I spent that last 20 minutes figuring out how many board feet there are in the largest known Sugar Pine tree in the country.

So I happened upon the Champion Tree national register at AmericaForestry.org - WOW! What a wealth of knowledge.

So there is a Sugar Pine in Calaveras Big Tree park that is 241 feet tall and 362 inches in circumference.

I did the math based on a what I could remember of 8th grade math, and some googling. Feel free to correct my math if I made any giant errors in calculating. 

Volume of a right cylinder is π x R(squared)H - so 3.14 x Radius(squared) x height. To get the radius, I had to plug in the circumference into C=2π(r). I ended up with 17,444 cubic feet (after converting from inches), and converting that to board feet yields a whopping 209,348 board feet of pine lumber, before milling of course. 

That's a lot of wood in this here tree. (its the fatty in the middle)

Reactions: Like 2 | Way Cool 4


----------



## Palaswood (Oct 14, 2016)

@ripjack13 Hey Marc. Would you find the proper forum for the above post? I want people to see it

Reactions: Like 1


----------



## ripjack13 (Oct 14, 2016)

Here ya go....

Reactions: Like 1


----------



## Palaswood (Oct 14, 2016)

Is it inherently wrong to be calculating the resulting lumber quantities of a majestic tree that should never be cut down?

Reactions: Funny 2 | Sincere 1


----------



## vegas urban lumber (Oct 14, 2016)

Palaswood said:


> Is it inherently wrong to be calculating the resulting lumber quantities of a majestic tree that should never be cut down?



not wrong, just in advance of strong wind advisories

Reactions: Like 1 | Agree 1 | Creative 1


----------



## Schroedc (Oct 14, 2016)

We've got a couple of really old Burr Oak trees up on top of the bluff in town, rated as the 3rd or 4th oldest still living in the state, every time we get a big storm I go check on them....

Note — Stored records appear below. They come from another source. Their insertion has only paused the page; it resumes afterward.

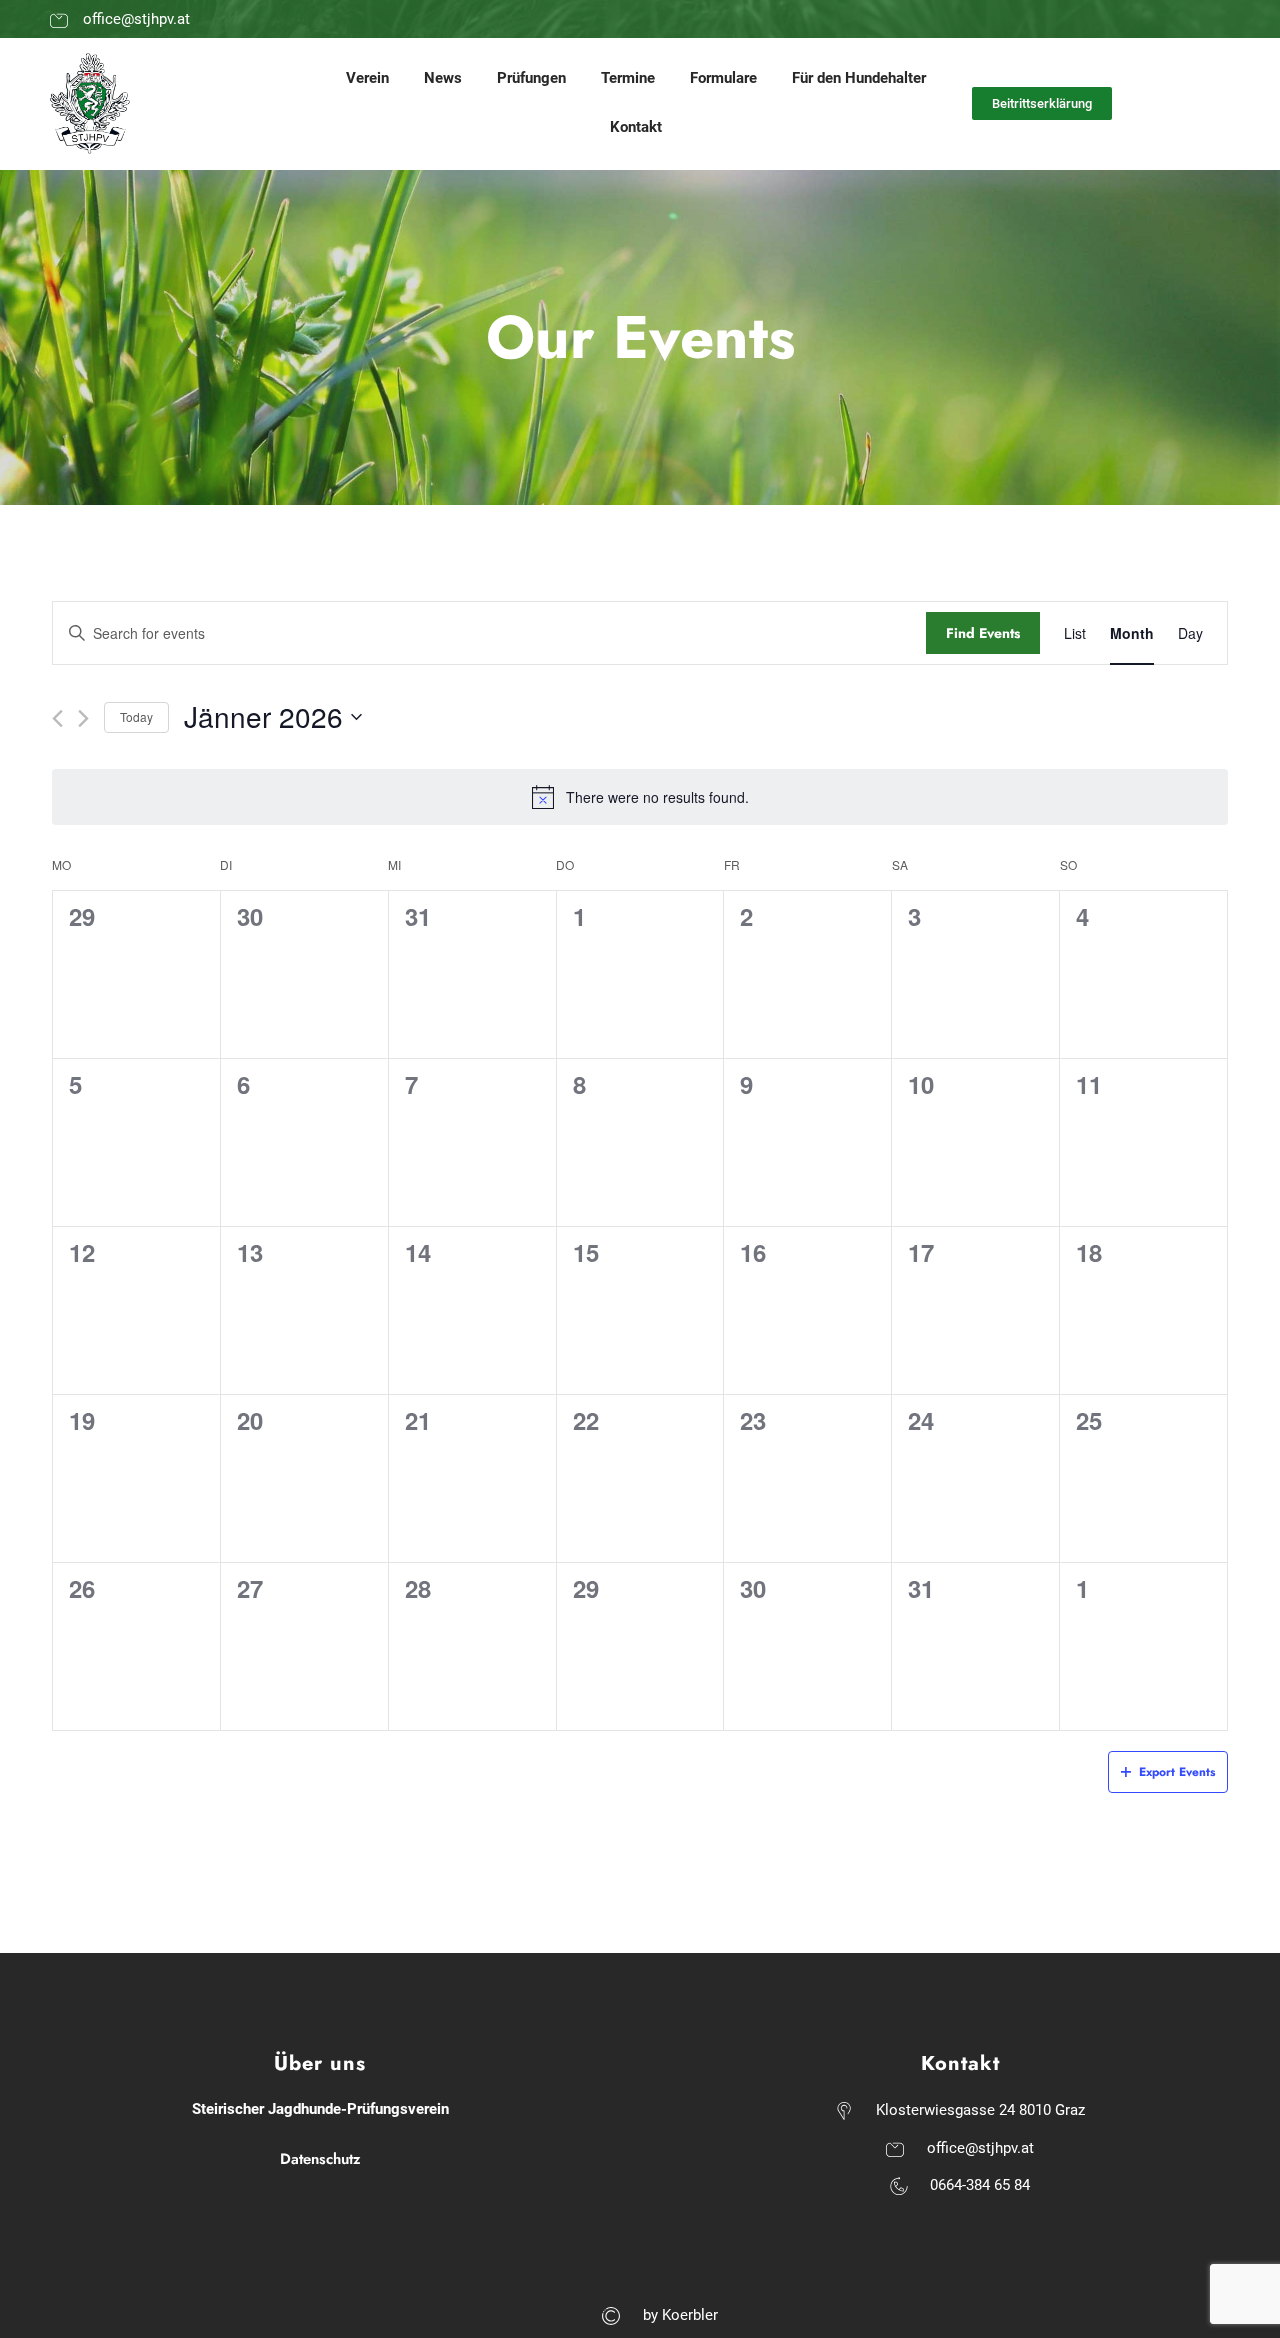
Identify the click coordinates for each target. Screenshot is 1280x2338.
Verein (367, 78)
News (443, 78)
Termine (628, 78)
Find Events (983, 633)
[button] (1042, 103)
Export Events (1177, 1772)
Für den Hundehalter (859, 78)
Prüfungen (531, 78)
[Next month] (83, 718)
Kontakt (636, 127)
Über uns (320, 2063)
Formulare (723, 78)
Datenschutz (320, 2159)
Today (136, 716)
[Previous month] (57, 718)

Reactions: Like 2 | Funny 3


----------



## Palaswood (Oct 14, 2016)

These organisms wont live forever. I saw a pic today on instagram of a huge ...20ft diameter x 20ft redwood stump getting cleared out of norcal when it fell over. That's a lot of slab tables...

Reactions: Agree 1


----------



## LTCM (Nov 15, 2016)

Palaswood said:


> So there is a Sugar Pine in Calaveras Big Tree park that is 241 feet tall and 362 inches in circumference.
> 
> I did the math based on a what I could remember of 8th grade math, and some googling. Feel free to correct my math if I made any giant errors in calculating.
> 
> Volume of a right cylinder is π x R(squared)H - so 3.14 x Radius(squared) x height. To get the radius, I had to plug in the circumference into C=2π(r). I ended up with 17,444 cubic feet (after converting from inches), and converting that to board feet yields a whopping 209,348 board feet of pine lumber, before milling of course.



I think, by my calcs at least, you are off by a factor of around 3. I don't think the problem is in your arithmetic, but rather in geometry. That's to say your answer is 100% correct - it's just not the answer to the question you asked.

I'll start your research by saying a tree is not a cylinder, at least not when measured from ground to tip.


----------



## rocky1 (Nov 17, 2016)

When in doubt Google calculators... http://www.rdconcepts.net/StandingTree.aspx

Reactions: Thank You! 1


----------